VORLIEGENDER TEXT:
--

Es gibt in der Literatur und der therapeutischen Praxis ein bisschen ein Problem, wenn es um den Begriff ‘Dissoziation’ geht. Die Definition ist nicht so wirklich klar. Verschiedene Kategorien von Erleben werden alle als Dissoziation bezeichnet, ohne dabei anzugeben, um welche Sorte Dissoziation es sich denn handelt. Auch dieser Blog ist da schuldig. Eine Lösung ist nicht in Sicht, deswegen halte ich es für wichtig, zumindest darüber Bescheid zu wissen, dass es hier ein Problem gibt, das sich auch auf die Trauma Behandlung auswirkt.
Strukturelle Dissoziation
Als der Begriff Dissoziation ursprünglich in das Feld der Psychologie eingeführt wurde, meinte das immer die strukturelle Dissoziation der Persönlichkeit. Das beschreibt eine Trennung zwischen ANP und einem oder mehreren EPs, ursprünglich inklusive somatoforme Dissoziation. Diese Art der Dissoziation ist spezifisch für Menschen, die traumatisiert wurden.
Mit Anteilen der Persönlichkeit zu arbeiten, um diese zu integrieren, ist für die Genesung notwendig. Es gibt keine wissenschaftlichen Hinweise darauf, dass Anteile ignorieren und das anders behandeln das Problem löst.
Versuche zu dieser hochspezifischen Definition zurückzukehren (van der Hart, Nijenhuis), werden praktisch ignoriert, weil das schlicht zu kompliziert wäre. Ich halte es für sehr unwahrscheinlich, dass man da die Zeit zurück drehen kann, deswegen sprechen wir von ‘struktureller’ Dissoziation, wenn wir eine Spaltung von Anteilen der Persönlichkeit meinen. Diese Formulierung scheint sich allgemein durchzusetzen.
Veränderungen im Bewusstseinsfeld
Ich glaube ab den 80ern wurden auch Symptome von Depersonalisierung und Derealisation als Dissoziation bezeichnet. Die haben nicht zwingend was mit einer Spaltung der Persönlichkeit zu tun und sind auch nicht spezifisch für Traumatisierte. Menschen mit zB Essstörungen, Depression oder Schizophrenie erleben so was auch. In dieser Kategorie finden wir Veränderungen davon, wie weit oder wie tief unser Bewusstseinsfeld ist. Unsere Wahrnehmung von uns selbst kann eingeschränkt sein, wir können uns gefühllos oder taub fühlen, Körperteile nicht spüren, unsere Wahrnehmung verliert vielleicht an Tiefe oder wir verlieren das Gefühl, dass sie real ist oder gehen in einen Stupor. Unser Bewusstsein kann so runter gefahren sein, dass wir keine neuen Erfahrungen im Gedächtnis abspeichern können und deswegen Amnesien erleben.

--

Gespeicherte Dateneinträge
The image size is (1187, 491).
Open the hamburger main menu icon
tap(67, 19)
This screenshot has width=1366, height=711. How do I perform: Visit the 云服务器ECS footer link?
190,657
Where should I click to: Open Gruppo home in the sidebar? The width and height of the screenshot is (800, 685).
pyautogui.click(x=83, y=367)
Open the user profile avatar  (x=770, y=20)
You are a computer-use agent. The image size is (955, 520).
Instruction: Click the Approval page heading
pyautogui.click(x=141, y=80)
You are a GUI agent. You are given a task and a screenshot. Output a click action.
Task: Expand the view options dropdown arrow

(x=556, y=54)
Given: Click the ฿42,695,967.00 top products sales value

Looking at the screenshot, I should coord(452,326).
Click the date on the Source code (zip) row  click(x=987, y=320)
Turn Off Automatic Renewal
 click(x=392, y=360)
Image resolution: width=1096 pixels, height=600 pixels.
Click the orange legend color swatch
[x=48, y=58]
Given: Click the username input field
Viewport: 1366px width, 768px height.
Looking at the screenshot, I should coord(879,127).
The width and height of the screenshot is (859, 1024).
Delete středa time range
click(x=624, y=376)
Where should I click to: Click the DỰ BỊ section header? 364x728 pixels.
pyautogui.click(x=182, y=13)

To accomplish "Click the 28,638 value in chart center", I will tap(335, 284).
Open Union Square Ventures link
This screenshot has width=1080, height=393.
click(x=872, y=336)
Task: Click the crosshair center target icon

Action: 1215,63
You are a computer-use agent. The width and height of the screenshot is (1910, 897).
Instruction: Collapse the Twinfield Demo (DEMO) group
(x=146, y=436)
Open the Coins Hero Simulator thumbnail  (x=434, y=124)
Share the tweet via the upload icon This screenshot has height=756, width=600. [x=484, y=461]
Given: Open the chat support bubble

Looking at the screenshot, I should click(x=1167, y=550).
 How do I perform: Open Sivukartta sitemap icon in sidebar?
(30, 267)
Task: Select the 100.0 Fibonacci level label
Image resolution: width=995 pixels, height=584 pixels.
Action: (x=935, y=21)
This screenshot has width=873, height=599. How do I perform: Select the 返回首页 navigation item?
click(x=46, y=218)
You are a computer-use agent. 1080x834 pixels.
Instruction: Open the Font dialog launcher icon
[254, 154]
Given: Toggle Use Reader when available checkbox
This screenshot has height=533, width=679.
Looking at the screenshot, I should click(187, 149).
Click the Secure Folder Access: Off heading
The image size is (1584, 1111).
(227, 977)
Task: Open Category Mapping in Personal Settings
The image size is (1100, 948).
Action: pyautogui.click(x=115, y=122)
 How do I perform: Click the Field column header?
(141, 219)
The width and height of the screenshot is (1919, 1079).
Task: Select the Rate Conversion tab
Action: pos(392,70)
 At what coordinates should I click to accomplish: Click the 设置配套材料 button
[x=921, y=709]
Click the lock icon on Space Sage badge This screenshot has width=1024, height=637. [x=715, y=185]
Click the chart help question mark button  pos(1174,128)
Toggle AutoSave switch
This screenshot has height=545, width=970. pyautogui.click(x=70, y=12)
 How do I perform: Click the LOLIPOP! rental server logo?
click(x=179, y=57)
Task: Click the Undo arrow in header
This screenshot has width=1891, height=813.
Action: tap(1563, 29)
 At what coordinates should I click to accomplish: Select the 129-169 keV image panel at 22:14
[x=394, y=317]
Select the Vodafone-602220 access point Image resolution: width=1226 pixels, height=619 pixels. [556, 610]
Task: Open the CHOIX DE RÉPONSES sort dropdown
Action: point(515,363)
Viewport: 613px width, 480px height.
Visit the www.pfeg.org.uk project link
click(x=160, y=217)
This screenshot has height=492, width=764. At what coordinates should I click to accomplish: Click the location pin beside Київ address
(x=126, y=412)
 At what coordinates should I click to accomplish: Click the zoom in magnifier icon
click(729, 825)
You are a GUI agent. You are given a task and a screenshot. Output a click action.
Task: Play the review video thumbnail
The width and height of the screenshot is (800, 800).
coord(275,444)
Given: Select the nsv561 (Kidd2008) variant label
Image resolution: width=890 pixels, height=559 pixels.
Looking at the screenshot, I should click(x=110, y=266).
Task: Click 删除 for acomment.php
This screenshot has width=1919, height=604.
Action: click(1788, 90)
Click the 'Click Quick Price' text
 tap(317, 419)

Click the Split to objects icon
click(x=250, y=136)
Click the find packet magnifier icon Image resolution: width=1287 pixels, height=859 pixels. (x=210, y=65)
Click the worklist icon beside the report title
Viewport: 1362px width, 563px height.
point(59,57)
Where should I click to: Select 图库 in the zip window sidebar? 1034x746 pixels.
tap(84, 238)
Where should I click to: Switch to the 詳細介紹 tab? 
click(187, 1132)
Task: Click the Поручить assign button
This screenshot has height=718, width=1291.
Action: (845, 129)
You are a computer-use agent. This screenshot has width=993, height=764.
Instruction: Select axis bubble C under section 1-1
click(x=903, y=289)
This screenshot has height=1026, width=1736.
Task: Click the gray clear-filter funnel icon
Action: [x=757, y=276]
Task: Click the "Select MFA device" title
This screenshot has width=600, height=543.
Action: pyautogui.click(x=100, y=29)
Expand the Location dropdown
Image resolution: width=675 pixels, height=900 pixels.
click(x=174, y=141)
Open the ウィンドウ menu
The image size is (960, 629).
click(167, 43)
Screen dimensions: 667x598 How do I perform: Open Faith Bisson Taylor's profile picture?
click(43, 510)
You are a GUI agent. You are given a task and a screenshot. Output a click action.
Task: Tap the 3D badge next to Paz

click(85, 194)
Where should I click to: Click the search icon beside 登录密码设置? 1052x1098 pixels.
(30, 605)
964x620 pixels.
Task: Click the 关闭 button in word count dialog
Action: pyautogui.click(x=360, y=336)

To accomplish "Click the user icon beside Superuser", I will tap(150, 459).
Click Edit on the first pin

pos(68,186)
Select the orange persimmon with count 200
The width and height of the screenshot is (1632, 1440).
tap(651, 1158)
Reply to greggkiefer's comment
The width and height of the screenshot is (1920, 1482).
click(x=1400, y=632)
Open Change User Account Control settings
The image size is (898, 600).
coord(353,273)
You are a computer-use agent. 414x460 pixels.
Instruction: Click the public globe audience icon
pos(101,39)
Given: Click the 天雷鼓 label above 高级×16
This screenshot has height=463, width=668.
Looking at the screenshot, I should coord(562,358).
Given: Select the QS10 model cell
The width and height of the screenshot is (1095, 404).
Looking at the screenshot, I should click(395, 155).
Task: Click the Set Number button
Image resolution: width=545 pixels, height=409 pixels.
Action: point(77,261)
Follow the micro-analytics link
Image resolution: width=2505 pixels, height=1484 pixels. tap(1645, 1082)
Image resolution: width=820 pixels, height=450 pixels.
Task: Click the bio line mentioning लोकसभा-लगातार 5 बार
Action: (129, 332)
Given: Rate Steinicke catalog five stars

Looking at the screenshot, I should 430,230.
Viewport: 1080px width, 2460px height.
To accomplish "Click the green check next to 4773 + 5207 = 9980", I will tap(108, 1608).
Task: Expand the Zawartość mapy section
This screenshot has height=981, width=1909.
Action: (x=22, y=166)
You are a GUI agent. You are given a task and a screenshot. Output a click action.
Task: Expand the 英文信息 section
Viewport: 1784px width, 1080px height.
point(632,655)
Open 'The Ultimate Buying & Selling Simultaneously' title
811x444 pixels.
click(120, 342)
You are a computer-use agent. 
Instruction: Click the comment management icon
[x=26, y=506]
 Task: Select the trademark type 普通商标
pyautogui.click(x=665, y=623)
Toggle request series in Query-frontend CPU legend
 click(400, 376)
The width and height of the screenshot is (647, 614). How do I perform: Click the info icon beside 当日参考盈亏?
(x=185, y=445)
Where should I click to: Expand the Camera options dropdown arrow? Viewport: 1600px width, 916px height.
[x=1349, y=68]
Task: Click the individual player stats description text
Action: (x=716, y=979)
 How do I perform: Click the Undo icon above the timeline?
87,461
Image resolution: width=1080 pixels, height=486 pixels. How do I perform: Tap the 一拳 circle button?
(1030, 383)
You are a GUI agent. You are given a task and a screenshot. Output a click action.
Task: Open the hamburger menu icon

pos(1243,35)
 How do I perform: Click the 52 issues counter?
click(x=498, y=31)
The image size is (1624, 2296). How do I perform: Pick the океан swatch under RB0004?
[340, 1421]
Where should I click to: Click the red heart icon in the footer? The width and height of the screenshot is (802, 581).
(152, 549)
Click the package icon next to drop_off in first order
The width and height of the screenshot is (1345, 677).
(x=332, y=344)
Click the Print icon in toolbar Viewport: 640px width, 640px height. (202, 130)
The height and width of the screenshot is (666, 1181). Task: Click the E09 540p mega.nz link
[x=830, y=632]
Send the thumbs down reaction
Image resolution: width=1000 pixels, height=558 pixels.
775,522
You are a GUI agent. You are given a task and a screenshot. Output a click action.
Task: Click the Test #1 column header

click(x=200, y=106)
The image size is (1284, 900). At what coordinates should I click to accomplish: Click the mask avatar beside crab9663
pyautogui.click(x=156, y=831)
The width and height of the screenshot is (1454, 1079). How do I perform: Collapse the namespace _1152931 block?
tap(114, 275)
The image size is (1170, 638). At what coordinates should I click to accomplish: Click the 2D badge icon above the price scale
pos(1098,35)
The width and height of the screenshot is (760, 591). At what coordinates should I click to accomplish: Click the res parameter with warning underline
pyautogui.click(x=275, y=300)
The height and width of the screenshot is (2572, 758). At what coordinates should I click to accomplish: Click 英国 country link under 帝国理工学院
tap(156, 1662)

--

AUFGABEN:
[a] Gib die Stelle aus dem Text über Dissoziation wortgetreu wieder, beginnend bei "Veränderungen im Bewusstseinsfeld" und fortlaufend bis einschließlich "deswegen Amnesien erleben.".
[b] Erkläre anhand des Textes über Dissoziation in ein bis drei Sätzen, warum dort von ‚struktureller‘ Dissoziation gesprochen wird, wenn eine Spaltung von Anteilen der Persönlichkeit gemeint ist.
Die Datensätze stammen aus einer anderen Quelle als der Text.

ANTWORTEN:
[a]
Veränderungen im Bewusstseinsfeld
Ich glaube ab den 80ern wurden auch Symptome von Depersonalisierung und Derealisation als Dissoziation bezeichnet. Die haben nicht zwingend was mit einer Spaltung der Persönlichkeit zu tun und sind auch nicht spezifisch für Traumatisierte. Menschen mit zB Essstörungen, Depression oder Schizophrenie erleben so was auch. In dieser Kategorie finden wir Veränderungen davon, wie weit oder wie tief unser Bewusstseinsfeld ist. Unsere Wahrnehmung von uns selbst kann eingeschränkt sein, wir können uns gefühllos oder taub fühlen, Körperteile nicht spüren, unsere Wahrnehmung verliert vielleicht an Tiefe oder wir verlieren das Gefühl, dass sie real ist oder gehen in einen Stupor. Unser Bewusstsein kann so runter gefahren sein, dass wir keine neuen Erfahrungen im Gedächtnis abspeichern können und deswegen Amnesien erleben.

[b] Versuche, zur ursprünglichen, hochspezifischen Definition von Dissoziation zurückzukehren, werden praktisch ignoriert, weil das zu kompliziert wäre. Da es für sehr unwahrscheinlich gehalten wird, die Zeit zurückzudrehen, grenzt der Zusatz ‚strukturell‘ die Spaltung von Persönlichkeitsanteilen von anderen Bedeutungen des Begriffs ab.